The ride-hailing company seizes the moment, while Uber appears to be having a moment.

Ride-hailing company Lyft spreads its reach across the US.

Lyft is making a play to catch up to rival Uber.

The ride-hailing company announced Thursday that it's expanding to more than 50 additional US cities. This is Lyft's largest expansion yet, bringing the total number of cities it's in to nearly 300.

"In just the first two months of 2017, we've introduced Lyft to nearly 100 new cities, thanks in large part to today's launch," said Jaime Raczka, Lyft's head of early stage markets and expansion. "We look forward to continuing this rapid momentum."

While still second to Uber, which is in more than 450 cities worldwide, Lyft is gaining on its competitor. Uber has recently experienced a bad past couple of weeks, losing tens of thousands of customers who've joined a #DeleteUber campaign that won't seem to end.

First, users ditched Uber for Lyft a couple of weeks ago because they perceived Uber as not doing enough to speak out against President Donald Trump's immigration ban. And then, on Sunday, former Uber engineer Susan Fowler alleged that she and other female employees at the company were sexually harassed while working at the company.

Uber has done major damage control on both of these issues.
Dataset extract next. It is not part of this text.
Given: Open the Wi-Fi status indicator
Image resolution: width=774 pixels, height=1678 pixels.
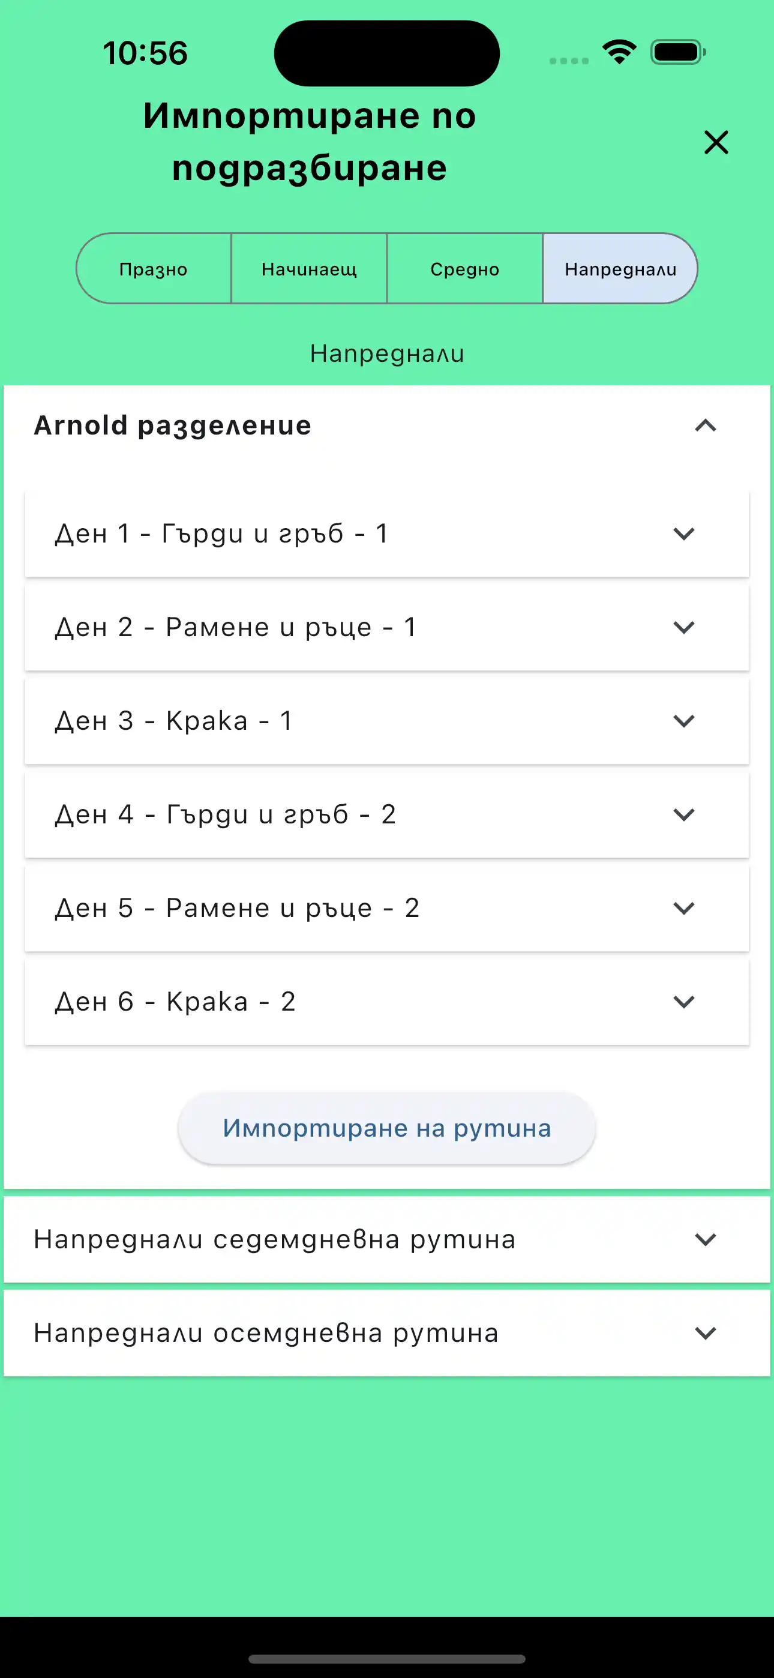Looking at the screenshot, I should tap(618, 52).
Company CEO Travis Kalanick called the immigrant ban "unjust," pledged to create a $3 million legal defense fund to help drivers with immigration and translation services, and quit Trump's advisory council. As for the sexual harassment claims, Uber has hired former US Attorney General Eric Holder to lead an internal investigation into the allegations.

But still, Uber's flubs have been Lyft's gains.

Lyft's popularity has soared since the #DeleteUber campaign began. And the company is entering new cities at a fast clip. Lyft said in January that its goal is to bring its service to 100 new cities by the end of 2017 and after two months it's already almost there.

The new cities are in Florida, Virginia, Massachusetts, Texas, North Dakota, Iowa, Illinois, Indiana, Kansas, Michigan, Minnesota, Ohio, Wisconsin, Alabama, Georgia and West Virginia.